EXERCISE REQUIREMENTS =
A. Quote the piece on agricultural chemicals word for word, starting with "Similarly with glyphosate." and going on through "is quite different.".
B. Name every area where the piece on agricultural chemicals says glyphosate's benefits may outweigh its risks.

PASSAGE SHOWN =

================================

Can the Benefits of Using Agricultural Chemicals Outweigh the Risks?

Sadly, I was not able to attend the European Parliamentary Workshop on glyphosate organised by Pavel Poc, Member of the European Parliament, EuCheMS and ECTN on 10th May, 2017, but I have watched the video and was impressed by the very high level of scientific debate with most, but sadly not all, approaching the discussion with an open mind. It was appropriate that this debate focussed mainly on the science but it got me thinking about the whole issue of hazard/risk and risk versus benefit.

More generally, can it ever be justifiable to use a hazardous chemical? Of course, if the risk can be contained to an acceptably low level. Petrol (gasoline) is a very hazardous material because it forms highly explosive mixtures with air, which is why it works as a fuel. Yet, all of us are happy to drive around with many litres of it in the back of our cars. It is contained in such a way that the risk of an uncontrolled explosion is very slight, but it is not zero. Sometimes, there are accidents and massive explosions that take lives. In this case, the hazard can be controlled and the risk minimised to such an extent that we accept that the benefits far outweigh the risks.

Similarly with glyphosate. If, and the jury is still out, there is a higher risk of contracting lymphomas amongst those who apply glyphosate, and this risk can be controlled by the use of suitable protective clothing, then the benefits in terms of food yield, cost, quality and nutrient use may very much outweigh the risks. If, and again evidence is not there for humans, very low levels of glyphosate lead, for example, to very much increased incidences of non-alcohol based liver damage, the situation is quite different.

There are some people who would argue that the use of all manmade chemicals in agriculture should be banned. Currently, we produce about as much food as we need to feed the 7 billion people in the world.[1] In some places, we eat too much and waste food in others there is too little. It is estimated that crop yields are increased by around 25 – 40 % by using agricultural chemicals.[2] So, if we ban them, 1/5 of the world’s population will starve. Do we really want that to happen? Organic farming cannot solve this problem without human sewage being recycled onto the earth. Unless this is done, there is a one-way stream of nutrients (mainly phosphorus and nitrogen, but also trace elements) from the soil through plants, animals and humans into the sea or sewage deposits, thus depleting the soil. Nitrogen can be replaced by growing leguminous crops, but one of the few companies in Europe trying to extract and recycle phosphorus from sewage failed.

================================

EXERCISE DATA =
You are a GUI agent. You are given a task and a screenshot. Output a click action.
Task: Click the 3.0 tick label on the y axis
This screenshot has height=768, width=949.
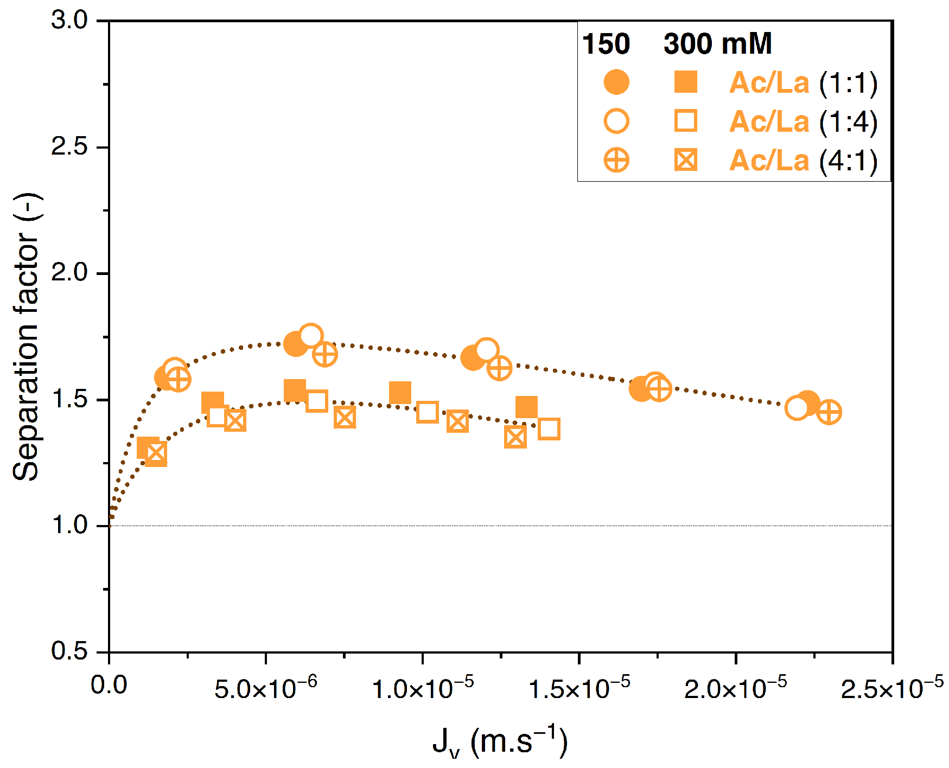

================================

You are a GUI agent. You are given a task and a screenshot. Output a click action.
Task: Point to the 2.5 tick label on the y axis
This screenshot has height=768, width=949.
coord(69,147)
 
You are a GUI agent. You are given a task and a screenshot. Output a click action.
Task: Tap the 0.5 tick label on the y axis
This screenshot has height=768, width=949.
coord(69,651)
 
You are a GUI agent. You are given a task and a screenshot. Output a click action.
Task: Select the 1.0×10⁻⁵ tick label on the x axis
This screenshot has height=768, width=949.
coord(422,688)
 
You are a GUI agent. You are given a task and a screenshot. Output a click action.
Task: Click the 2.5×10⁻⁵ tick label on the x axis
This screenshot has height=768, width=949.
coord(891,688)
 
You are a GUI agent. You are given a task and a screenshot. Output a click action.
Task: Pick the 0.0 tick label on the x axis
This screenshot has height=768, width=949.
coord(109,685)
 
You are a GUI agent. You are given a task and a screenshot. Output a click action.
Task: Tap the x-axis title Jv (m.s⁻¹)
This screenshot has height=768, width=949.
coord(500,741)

================================

RESULTS BY TASK =
A.
Similarly with glyphosate. If, and the jury is still out, there is a higher risk of contracting lymphomas amongst those who apply glyphosate, and this risk can be controlled by the use of suitable protective clothing, then the benefits in terms of food yield, cost, quality and nutrient use may very much outweigh the risks. If, and again evidence is not there for humans, very low levels of glyphosate lead, for example, to very much increased incidences of non-alcohol based liver damage, the situation is quite different.

B. Food yield, cost, quality, and nutrient use.